Kooper Family Whiskey Co.: The Blending House
About an hour east of Austin in tiny Ledbetter, the husband and wife team of Troy and Michelle Kooper steer the ship at Kooper Family Whiskey. Their Texas whiskey brand is unabashedly a blending house. The duo left the big city life of New York and Los Angeles behind for a simple reason. “We fell in love with Texas,” Michelle says. “And we both came in here as whiskey lovers.”
They leave the distillation to the folks they source from across Kentucky, Tennessee and Indiana — and the familiar names you’d expect in those locales. Additionally, they also source whiskey from Koval in Illinois. “Then we think that by bringing it here to Texas, we see a major impact,” Troy says. He believes that their unique geographic position helps them capitalize on the convergence of extreme climates across the state. “Another Texas thing is the shift from dry and arid, to Houston and its humidity all the time, and we hope we split it in the middle.”
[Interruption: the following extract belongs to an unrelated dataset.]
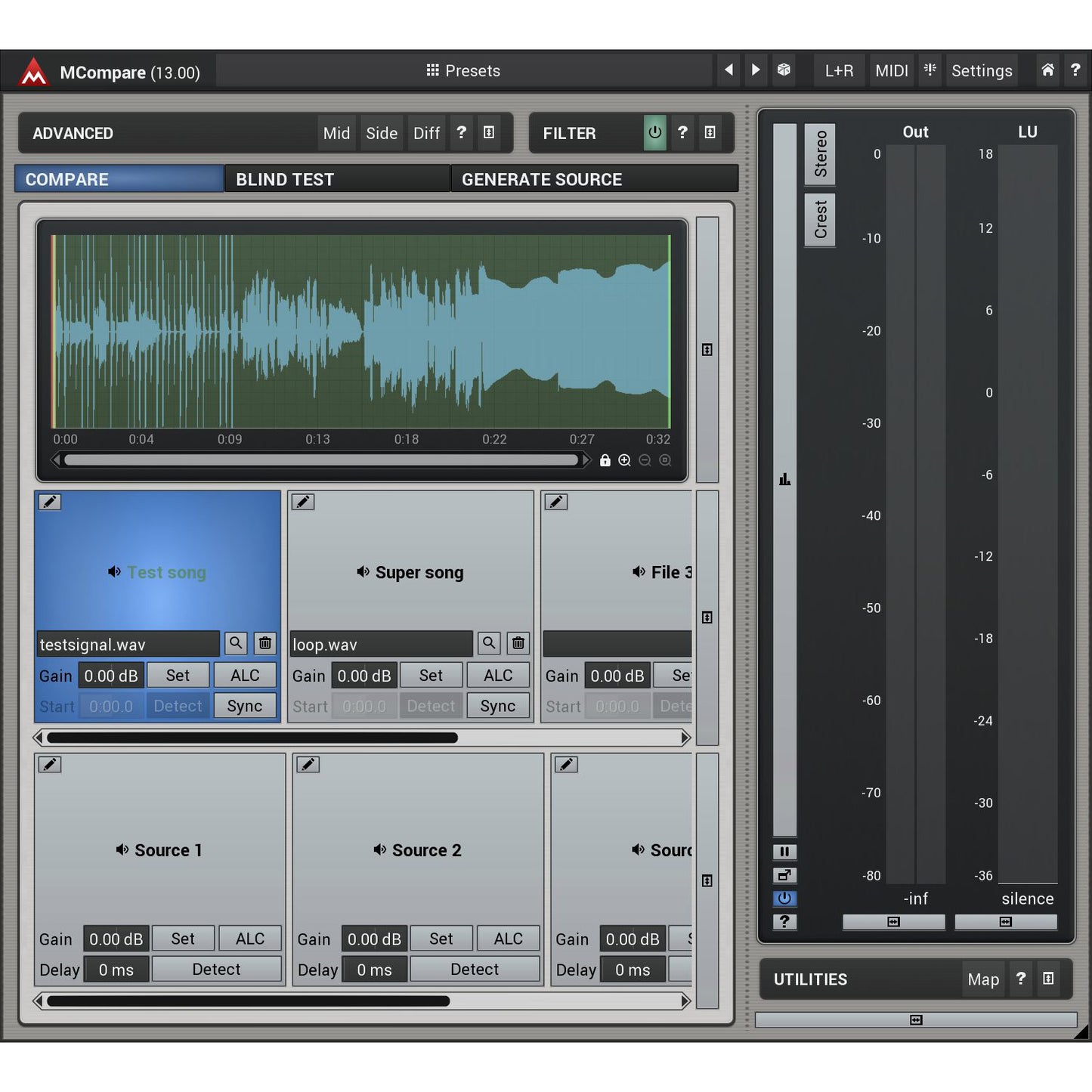The image size is (1092, 1092).
Task: Open the zoom lock icon under the waveform
Action: click(x=605, y=460)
It’s Not (Only) the Heat, It’s the Humidity
They currently produce a range of different whiskeys — including bourbon and rye — and emphasize the use of rye as the flavor grain in their bourbons. The impact of the Texas climate is indeed felt, as with even a relatively small amount of extra aging, major improvements can be seen. The difference between Sweetheart of the Rodeo, currently a four year old bourbon release, to their Kooper Family Single Barrel Bourbon, a single barrel of the same juice aged for an extra year in what they call the “powerful and moody Texas climate,” is a substantial one.
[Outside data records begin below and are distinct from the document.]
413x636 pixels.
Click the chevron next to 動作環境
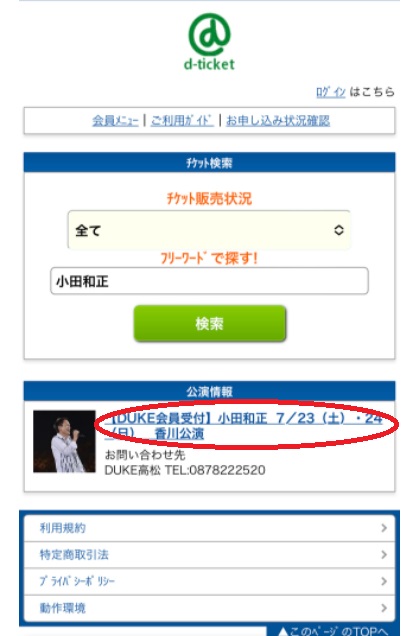coord(384,608)
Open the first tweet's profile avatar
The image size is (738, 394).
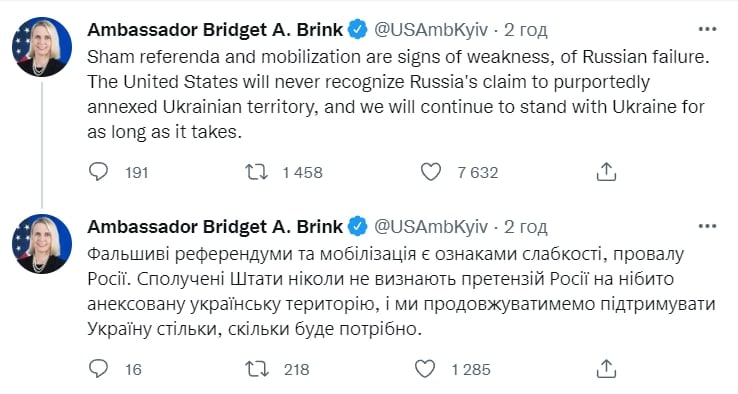(x=42, y=47)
“It’s a really simple thing for us, does it taste good?” Troy says of their philosophy. “We’re very simple with what we do. Ledbetter is a simple town.”
Other Texas Whiskey Brands To Know
Of course, there’s much more to explore when it comes to whiskey from the Lone Star State. There’s Firestone & Robertson which has been doing intensive studies on grain varieties and terroir. Ironroot Republic is another notable Texas whiskey brand. This Denison-based distillery is known for using French production techniques such as élevage, thanks to its namesake connection to France. The “iron” roots are a nod to hometown native T.V. Munson, a horticulturalist whose phylloxera-resistant rootstocks helped to resuscitate the French wine and cognac industries.
Of course we can’t forget to mention some of the more nationally well known names, including Balcones, Ranger Creek and Garrison Brothers. But when looking together at Still Austin, Kooper Family and Milam & Greene, what you get is a glimpse of three disparate approaches to whiskey production, all with an innate Texas slant.